Mining clinical notes could detect harmful drug reactions earlier

A team of researchers at the Stanford University School of Medicine has developed a data mining method that could divulge important information about possible drug side effects using records of interactions between doctors and patients. The new system might be able to detect drug side effects years before the FDA issues an official alert, a Stanford study found.

The computerized method, developed by assistant professor of medicine Nigam Shah and his colleagues, is designed to sift through the contents of clinical notes in electronic medical records, as opposed to insurance claims, lab tests or medical codes, which researchers say reveal only part of a patient's record. Researchers decided to look into clinical notes because those include information about what a doctor advises or prescribes for the patient as well as what a caregiver dictates into a patient's record, such as the patient's symptoms or other medical issues. Using the data mining technology, researchers mined about 10 million notes for about 1.8 million patients over 15 years to examine how often specific drugs and diseases were mentioned.

The idea is that the technology could eventually complement the FDA's Adverse Event Reporting System, a voluntary system that has collected information from healthcare professionals and consumers about drugs on the market since 1968.

The new application allows researchers to process 11 million clinical notes in about 7 hours on hardware comparable to a laptop computer by grouping content into "ontologies"--information graphs organized by associative relationships instead of a rigid linear structure. Data from clinical notes could potentially be more valuable than information gleaned from FDA's AER system because it's generated from what is observed and recorded in the hospital or doctor's office and doesn't rely on voluntary reporting.

The study authors believe this new system for mining previously untapped data could be used by healthcare providers and clinical data warehouses alike to help improve patient care, but they point out that it does have limitations. First, it requires a big database to accurately recognize trends, and the sheer volume of information the system processes makes it better suited to pick out common events, such as heart attacks, whereas the FDA reporting system is likely still better for looking at rare diseases or medical events. The system is also incapable of evaluating adverse drug reactions that are dose dependent.

——————————

* Exercise 1 *
Since what year has the FDA's Adverse Event Reporting System collected drug information, according to the clinical-notes article?
* Exercise 2 *
The clinical-notes article names other sources that researchers say reveal only part of a patient's record. List them.
Rely only on the clinical-notes article above.

[Stored dataset items]

——————————

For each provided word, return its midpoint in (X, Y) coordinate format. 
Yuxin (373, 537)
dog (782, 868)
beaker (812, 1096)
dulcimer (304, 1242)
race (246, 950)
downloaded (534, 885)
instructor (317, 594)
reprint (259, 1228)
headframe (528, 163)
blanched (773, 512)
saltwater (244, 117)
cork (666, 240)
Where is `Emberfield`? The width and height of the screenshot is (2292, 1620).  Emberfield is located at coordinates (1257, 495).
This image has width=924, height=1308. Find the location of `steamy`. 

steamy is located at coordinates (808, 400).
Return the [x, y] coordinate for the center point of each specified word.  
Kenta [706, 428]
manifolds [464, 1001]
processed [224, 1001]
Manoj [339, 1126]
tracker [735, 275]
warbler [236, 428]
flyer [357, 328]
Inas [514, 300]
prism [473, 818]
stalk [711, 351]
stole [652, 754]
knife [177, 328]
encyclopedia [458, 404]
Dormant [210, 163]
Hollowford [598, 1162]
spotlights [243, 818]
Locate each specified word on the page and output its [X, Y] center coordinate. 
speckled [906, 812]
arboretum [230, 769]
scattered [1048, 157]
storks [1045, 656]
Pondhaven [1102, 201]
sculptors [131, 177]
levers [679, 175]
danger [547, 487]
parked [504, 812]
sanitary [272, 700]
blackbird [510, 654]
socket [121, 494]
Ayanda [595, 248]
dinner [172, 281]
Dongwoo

——————————

* Expected answer 1 *
Since 1968.

* Expected answer 2 *
Insurance claims, lab tests, and medical codes.